Redacción Deporpress | Joseba Etxeberria volvió a los banquillos del fútbol profesional la pasada temporada. Lo hizo para enderezar el rumbo del CD Mirandés en las últimas quince jornadas. Sustituyendo a Lolo Escobar, ganó siete encuentros y perdió otros tanto. Empató el otro. Estos curiosos números representan lo que era el cuadro de Anduva la pasada temporada: capaz de lo mejor y de lo peor.
La juventud de su plantilla y las características de atacantes como Roro Riquelme y Sergio Camello permitieron al que fuera entrenador del CD Tenerife llevar adelante su fórmula: intensidad, presión alta y un ida y vuelta casi constante. A velocidad de vértigo salió su equipo del descenso, consiguiendo la primera victoria de su etapa precisamente ante los blanquiazules.
Pero en la presente temporada el mal inicio ha obligado al vasco a repensar su fútbol. Aunque mantiene algunas señas de identidad, ha sido capaz de variar su habitual 4-5-1 por un 5-4-1 aparentemente más defensivo. Se protege Etxeberria, como hizo el pasado domingo en Lugo. Allí sumó un punto y sufrió durante algunos tramos.

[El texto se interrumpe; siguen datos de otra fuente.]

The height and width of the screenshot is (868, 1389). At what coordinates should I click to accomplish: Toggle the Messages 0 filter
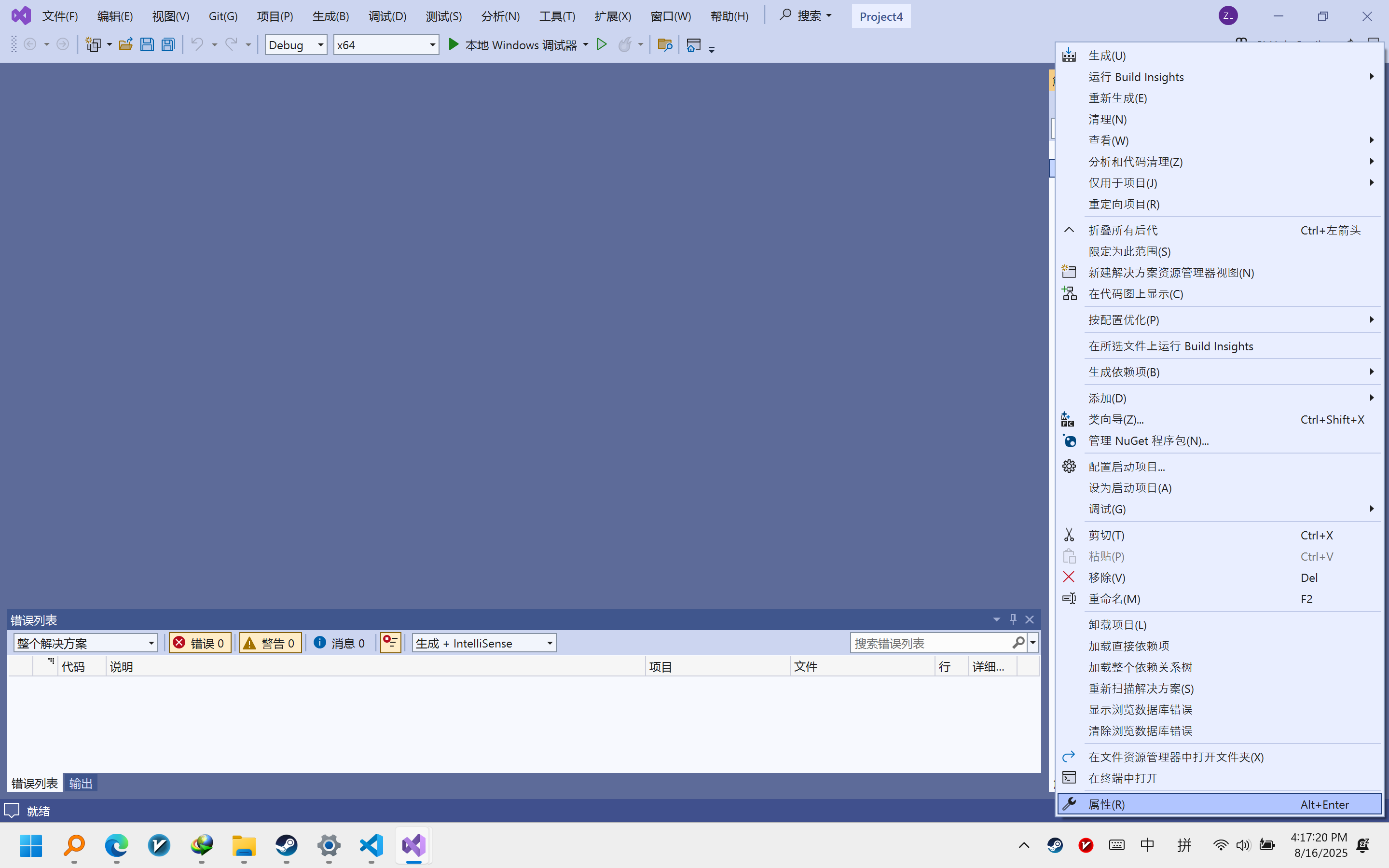coord(340,643)
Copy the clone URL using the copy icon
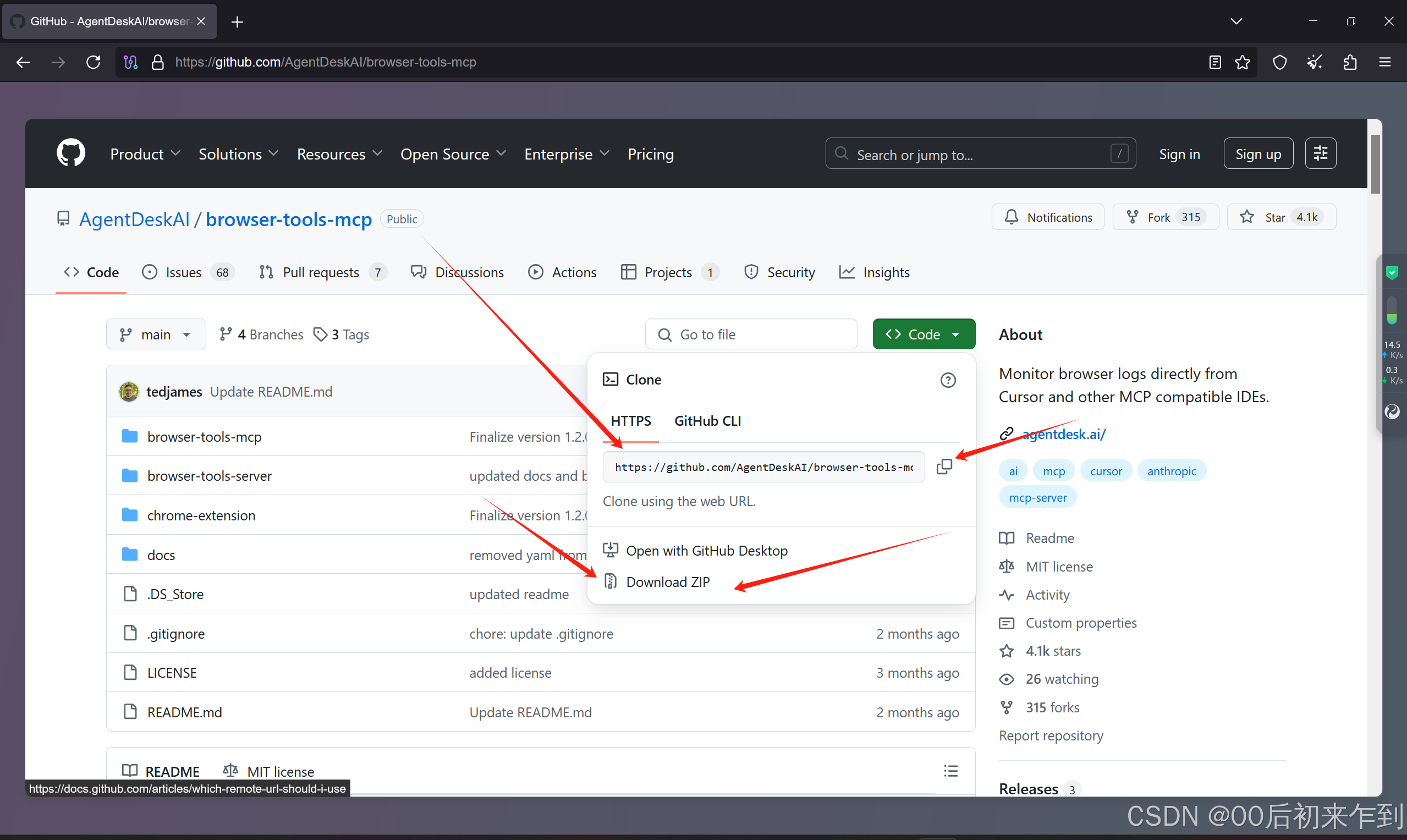Screen dimensions: 1407x840 [944, 466]
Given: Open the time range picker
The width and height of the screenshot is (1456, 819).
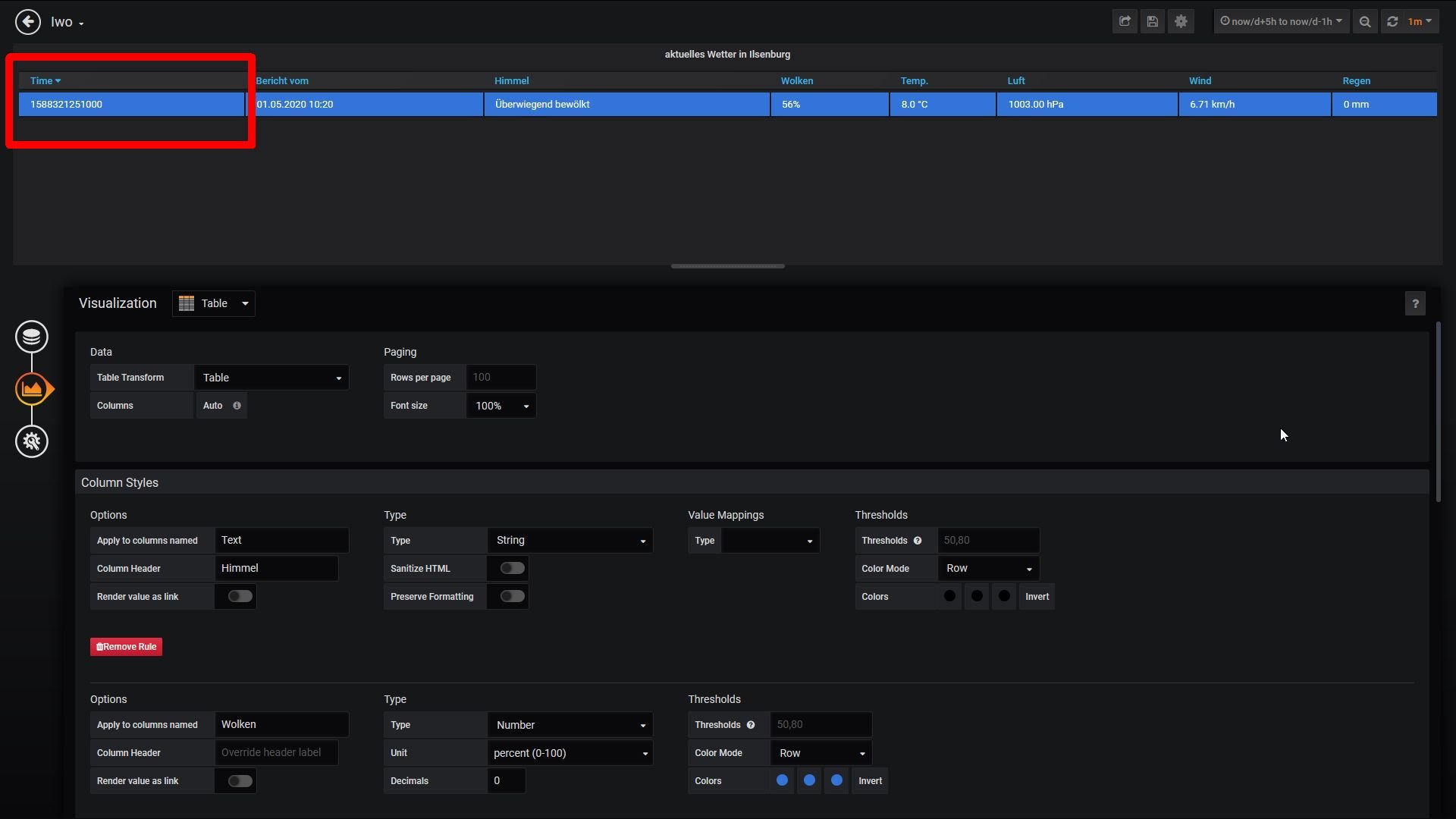Looking at the screenshot, I should tap(1281, 21).
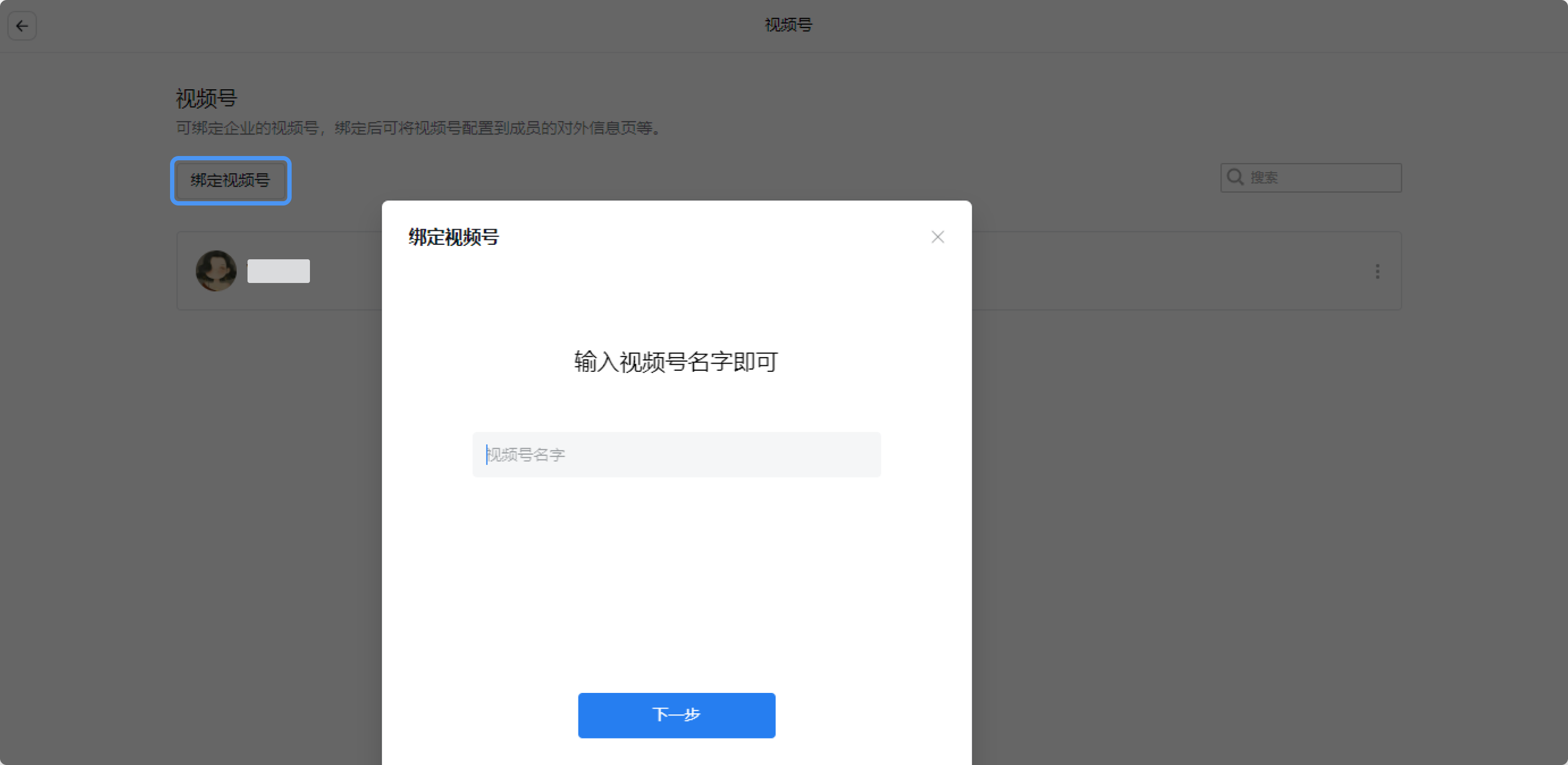Click the 视频号 page heading
Screen dimensions: 1568x765
point(206,98)
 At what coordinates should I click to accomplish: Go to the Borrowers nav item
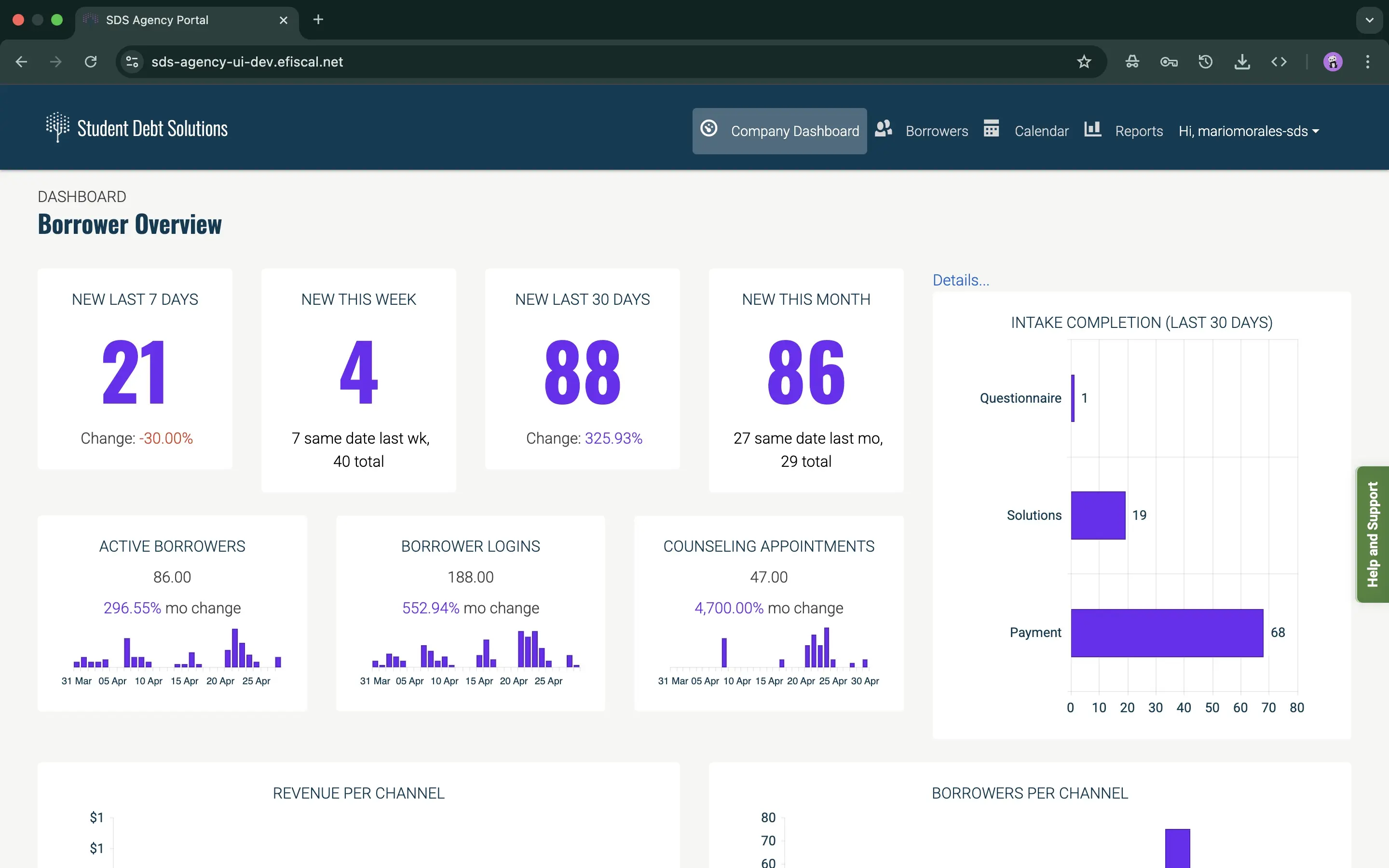click(937, 132)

Con su delantero estrella (Raúl García de Haro) lesionado, Mraz podría repetir en ataque. Usó en el Anxo Carro a dos bandas de ataque a pierna cambiada (Serrano y Pinchi), aunque no hay que descartar rotaciones en este puesto. Además, ha optado por un doble pivote claro. En el fondo, tres centrales y dos carrileros largos. Un cambio significativo en su ideario.